===== DOCUMENT =====

I'm going to completely ineffectually add the point, just because I can't help myself and I haven't seen it made yet, that the question is invalid since it contains a hidden premise which is wrong, namely that the code is in a comment!

In Java source code \u000d is equivalent in every way to an ASCII CR character. It is a line ending, plain and simple, wherever it occurs. The formatting in the question is misleading, what that sequence of characters actually syntactically corresponds to is:

public static void main(String... args) {
   // The comment below is no typo. 
   // 
 System.out.println("Hello World!");
}

IMHO the most correct answer is therefore: the code executes because it isn't in a comment; it's on the next line. "Executing code in comments" is not allowed in Java, just like you would expect.

Much of the confusion stems from the fact that syntax highlighters and IDEs aren't sophisticated enough to take this situation into account. They either don't process the unicode escapes at all, or they do it after parsing the code instead of before, like javac does.

Pepijn Schmitz
  • 1,916
  • 1
  • 15
  • 15
  • 6
    I agree, this isn't a java "design error" , but it's an IDE bug. – bvdb Jun 22 '17 at 12:59
  • 3
    The question is rather about why code that _looks_ like a comment to someone not familiar with this particular aspect of the language and perhaps without reference to syntax highlighting, is in fact _not_ a comment. Objecting on the basis of the premise of the question being invalid is disingenuous. – Phil Jun 15 '18 at 05:37
  • 1
    @Phil: it only looks like a comment when viewed with particular tools, others show it otherwise. – jmoreno Feb 06 '19 at 12:00
  • 1
    @jmoreno one should not _have_ to have anything more than a text editor to read code. At the very least, it violates the principal of least surprise, namely that // style comments continue until the next \n character - not to any other sequence which is ultimately replaced by \n eventually. Comments are never expected to be anything other than stripped. Bad preprocessor. – Phil Feb 07 '19 at 08:15
  • So in order to ask a question we have to already know the answer in order to confirm that our question was, in fact, valid? I don't think the question is "invalid" - though it may contain an incorrect assumption. – StayOnTarget Jan 08 '21 at 20:38
69

The \u000d escape terminates a comment because \u escapes are uniformly converted to the corresponding Unicode characters before the program is tokenized. You could equally use \u0057\u0057 instead of // to begin a comment.

This is a bug in your IDE, which should syntax-highlight the line to make it clear that the \u000d ends the comment.

=====

- _REQUIRED WORK_:
In the thread about Java Unicode escapes, why does the code that follows \u000d run even though it appears to sit inside a // comment?

===== INFORMATION SHOWN =====

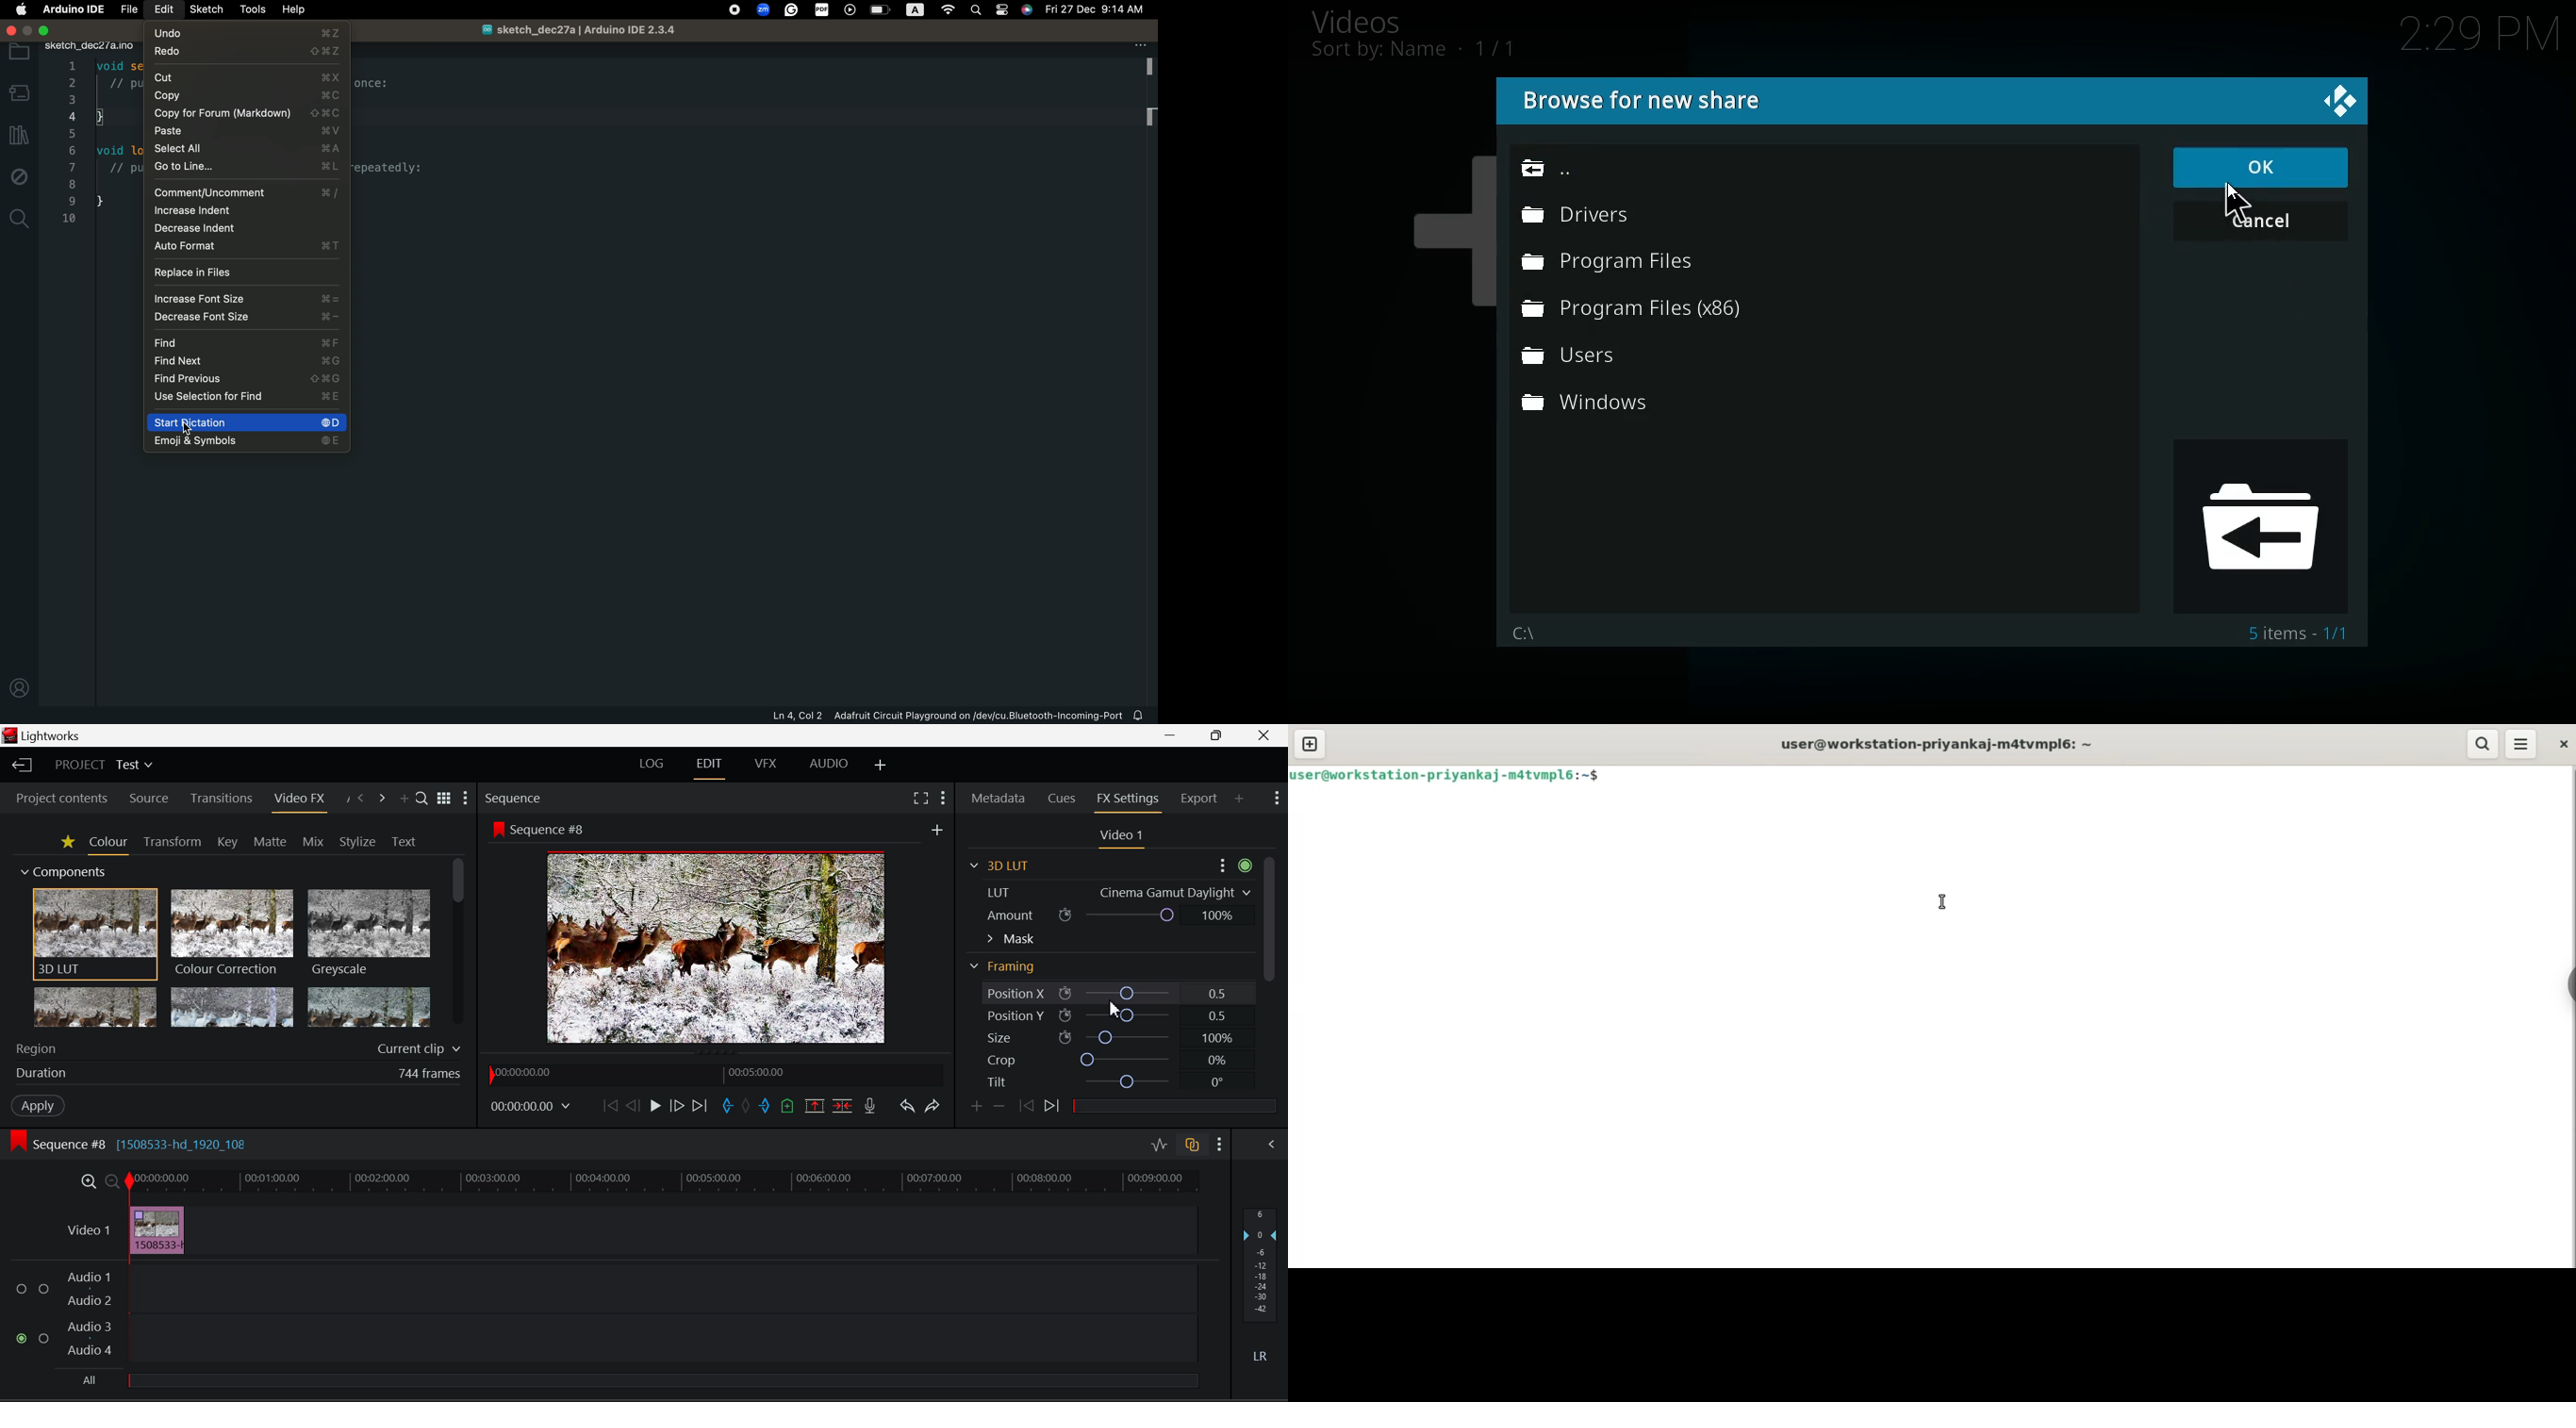  What do you see at coordinates (456, 945) in the screenshot?
I see `Scroll Bar` at bounding box center [456, 945].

=====

- _OUTPUT_:
In Java source code, \u escapes are converted to their Unicode characters before the program is tokenized, and \u000d is equivalent to an ASCII CR, which is a line ending. The comment ends there, so the code isn't in a comment at all. It's on the next line.